## PROBLEM TO SOLVE
Copy out each line of the entries below in which the string "agent" appears.
Segment Start: EXERCISE MATERIALS
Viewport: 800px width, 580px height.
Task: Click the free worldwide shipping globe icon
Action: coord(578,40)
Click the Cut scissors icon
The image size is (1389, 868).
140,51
Segment End: EXERCISE MATERIALS
Segment Start: EXERCISE MATERIALS
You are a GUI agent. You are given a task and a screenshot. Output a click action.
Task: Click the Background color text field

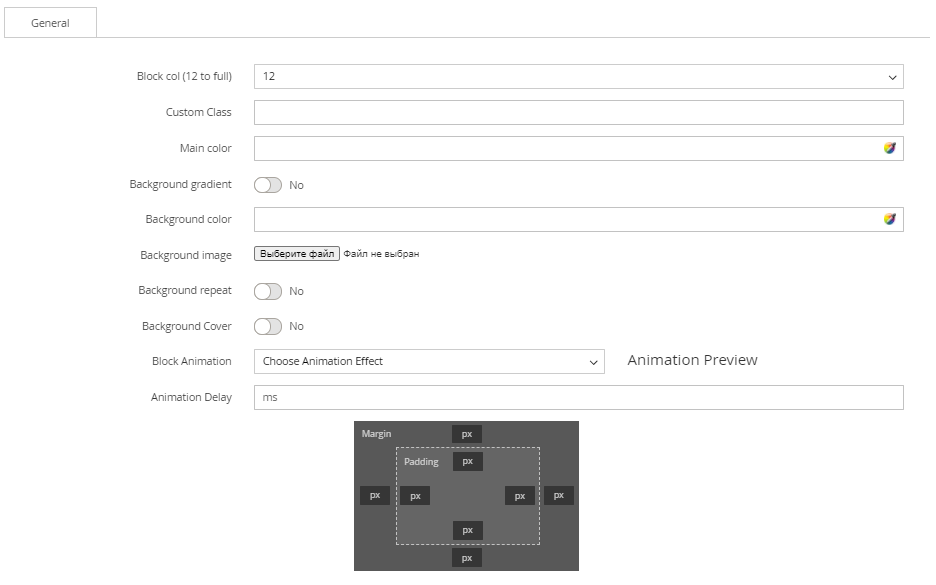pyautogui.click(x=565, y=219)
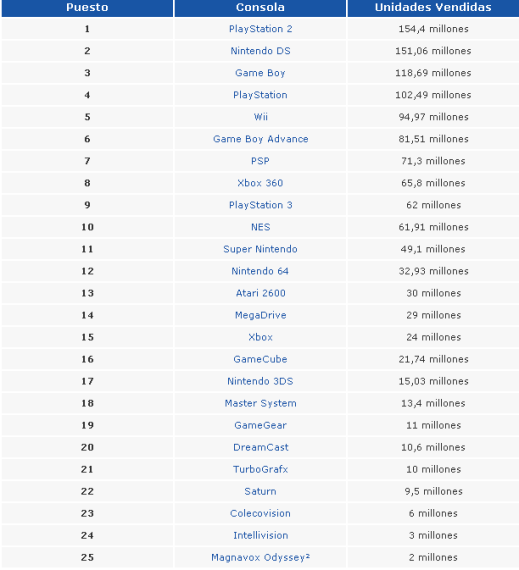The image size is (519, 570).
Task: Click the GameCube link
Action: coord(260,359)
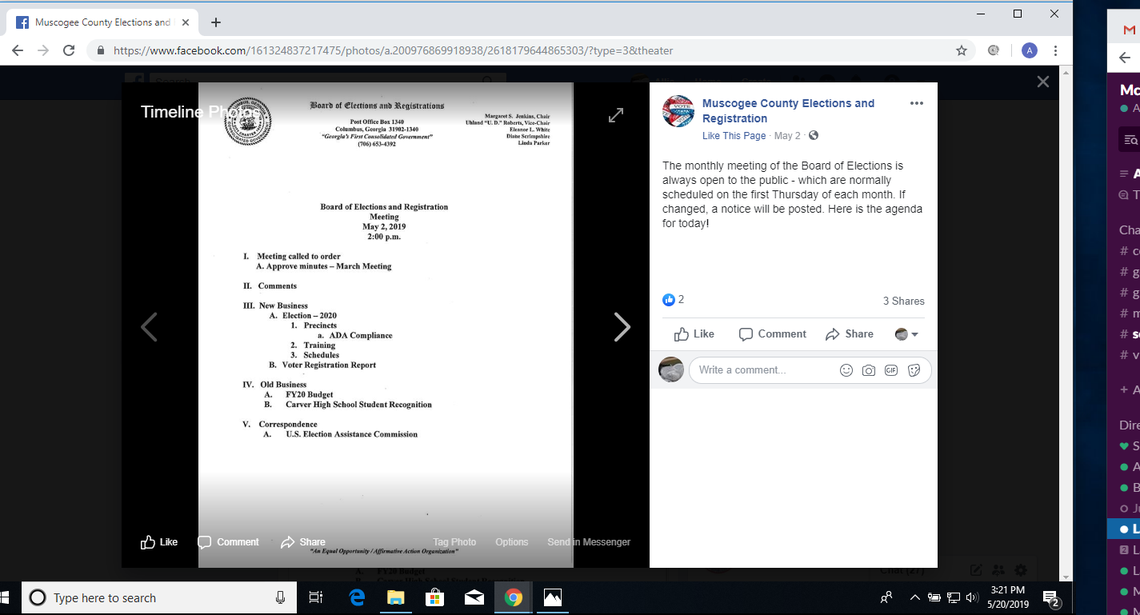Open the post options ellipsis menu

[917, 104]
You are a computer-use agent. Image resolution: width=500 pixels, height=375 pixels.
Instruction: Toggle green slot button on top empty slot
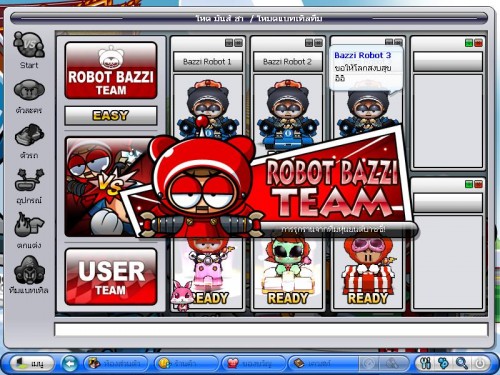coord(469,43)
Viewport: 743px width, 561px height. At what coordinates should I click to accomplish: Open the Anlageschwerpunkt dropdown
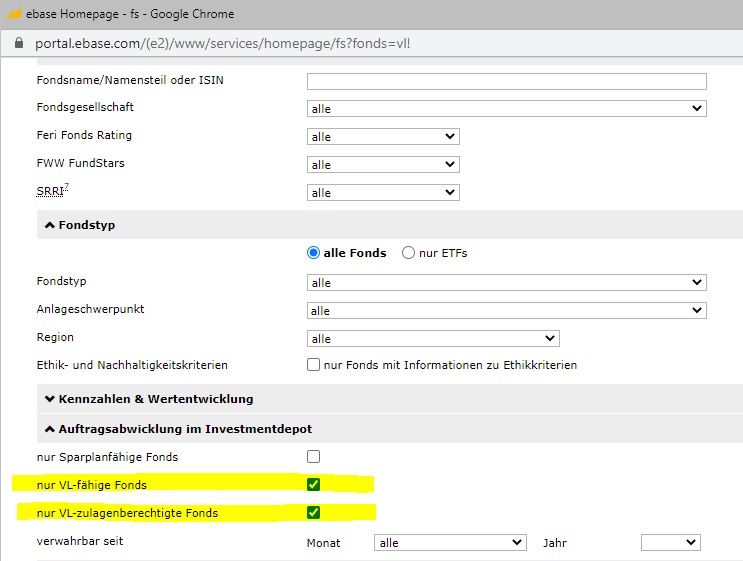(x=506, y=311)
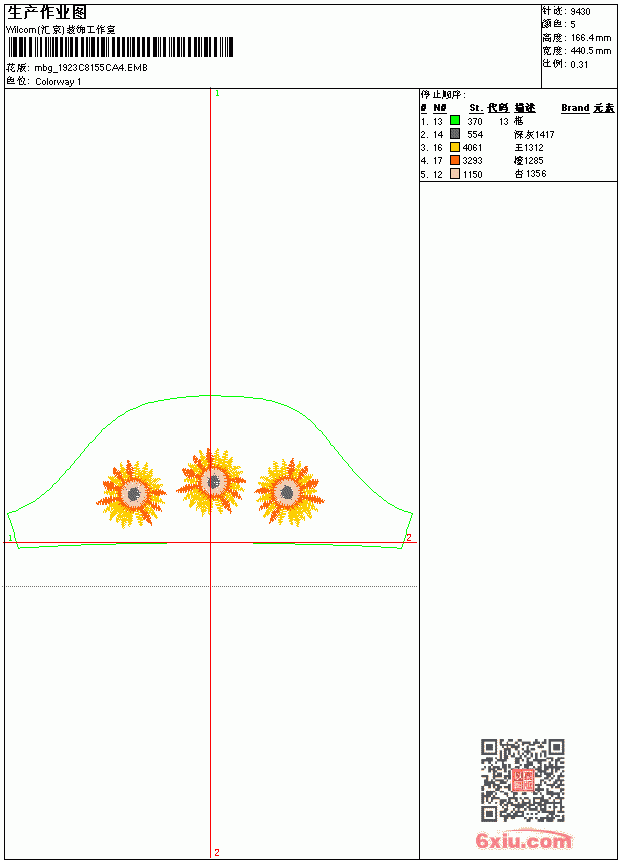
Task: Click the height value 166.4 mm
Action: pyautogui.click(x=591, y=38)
Segment End: EXERCISE MATERIALS
## EXPECTED ANSWER
You are a GUI agent. You are given a task and a screenshot. Output a click action.
You are a computer-use agent. Image resolution: width=500 pixels, height=375 pixels.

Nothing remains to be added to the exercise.